IBM And Red Hat Join Forces To Drive OpenStack And Hybrid Cloud
IBM will become a certified provider of Red Hat’s cloud products and services on its private cloud
Red Hat and IBM have joined forces to work on spreading the adoption of hybrid cloud by offering Red Hat’s OpenStack services on IBM’s private cloud platform.
The collaboration will see IBM become a certified provider of Red Hat’s cloud products and services, allowing for Red Hat’s OpenStack Platform and is Ceph Storage services to be run on the IBM Private Cloud.
Big Blue and Red Hat
Given the ability for the OpenStack platform to operate as a means for bringing in different parts of the cloud infrastructure stack from different vendors together, it is arguably a solid software platform for businesses looking to adopt the cloud under the missive of digital transformation doctrines without getting locked into one vendor and facilitate the deployment of a hybrid mix of public and private cloud services and on-premise servers.
With the benefits of bridging the flexible cost of a scalable public cloud and the robust security and control of a private cloud, hybrid cloud is often touted as the likely route most enterprises will take while undergoing digital transformation. As such, the partnership between IBM and Red Hat is aimed squarely at accelerating this adoption.
“Our collaboration with IBM is aimed at helping enterprise customers more quickly and easily embrace hybrid cloud,” said Radhesh Balakrishnan, general manager of OpenStack at Red Hat.
“Now, customers who don’t have in-house expertise to manage an OpenStack infrastructure can more confidently consume Red Hat OpenStack Platform and Red Hat Ceph Storage on IBM Private Cloud.”

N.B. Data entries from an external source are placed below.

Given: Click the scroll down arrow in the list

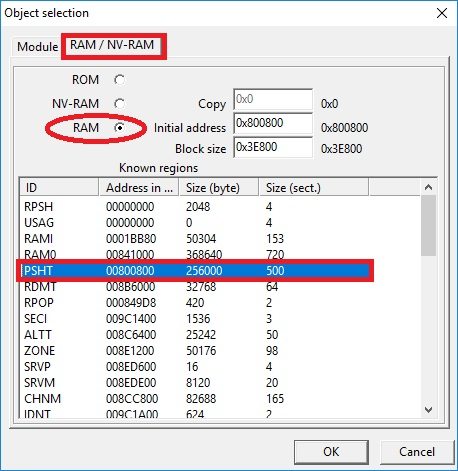Looking at the screenshot, I should tap(429, 409).
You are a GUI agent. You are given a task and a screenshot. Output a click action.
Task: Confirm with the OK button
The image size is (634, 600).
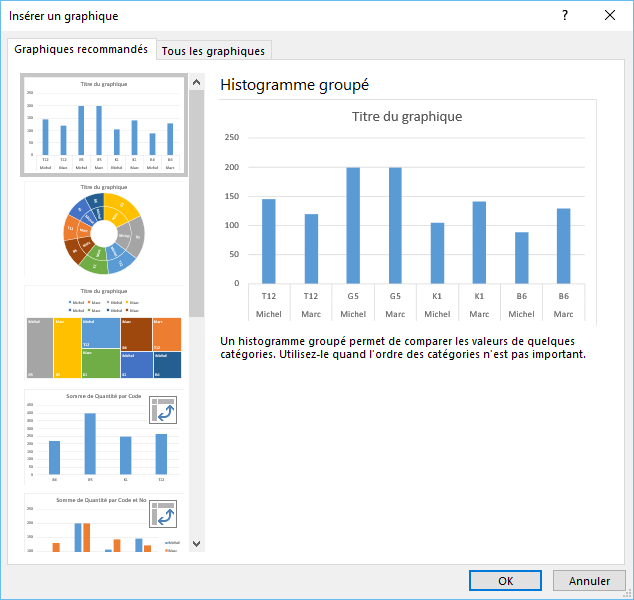click(x=505, y=580)
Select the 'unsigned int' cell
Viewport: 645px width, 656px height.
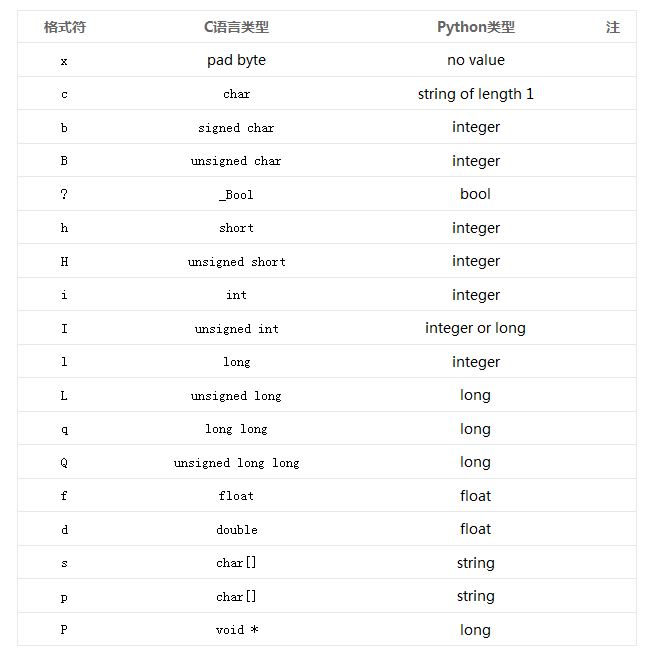pyautogui.click(x=236, y=329)

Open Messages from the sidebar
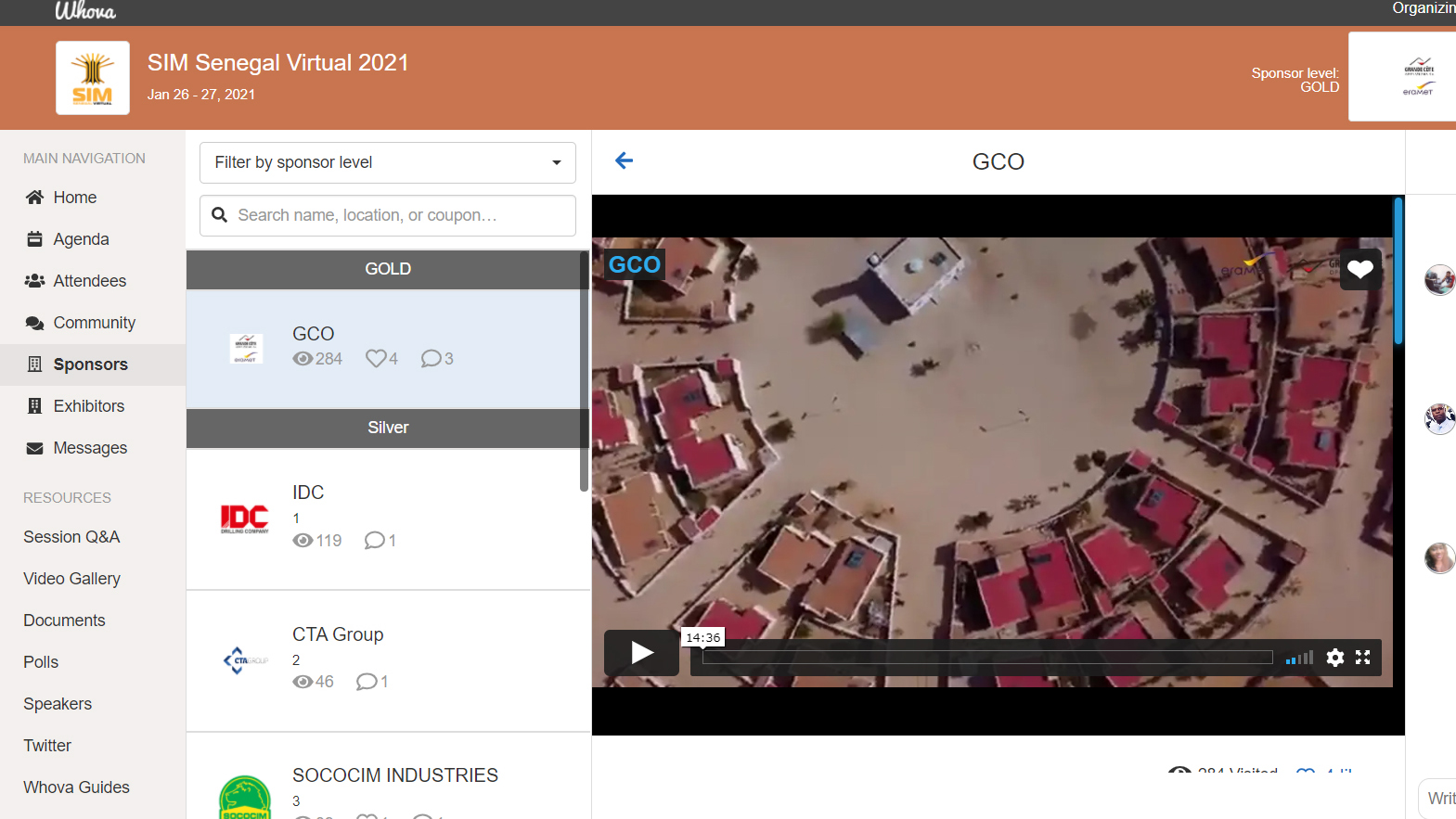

For IBM the partnership helps make its Private Cloud an attractive proposition for enterprises looking to deploy OpenStack based infrastructure, while Red Hat gains access to a cloud with one of the larger global footprints, therefore boosting its reach on a global scale.
Red Hat is not shy when it comes to partnerships with other firms providing cloud infrastructure; it recently combined its OpenShift container platform with the Google Cloud Platform.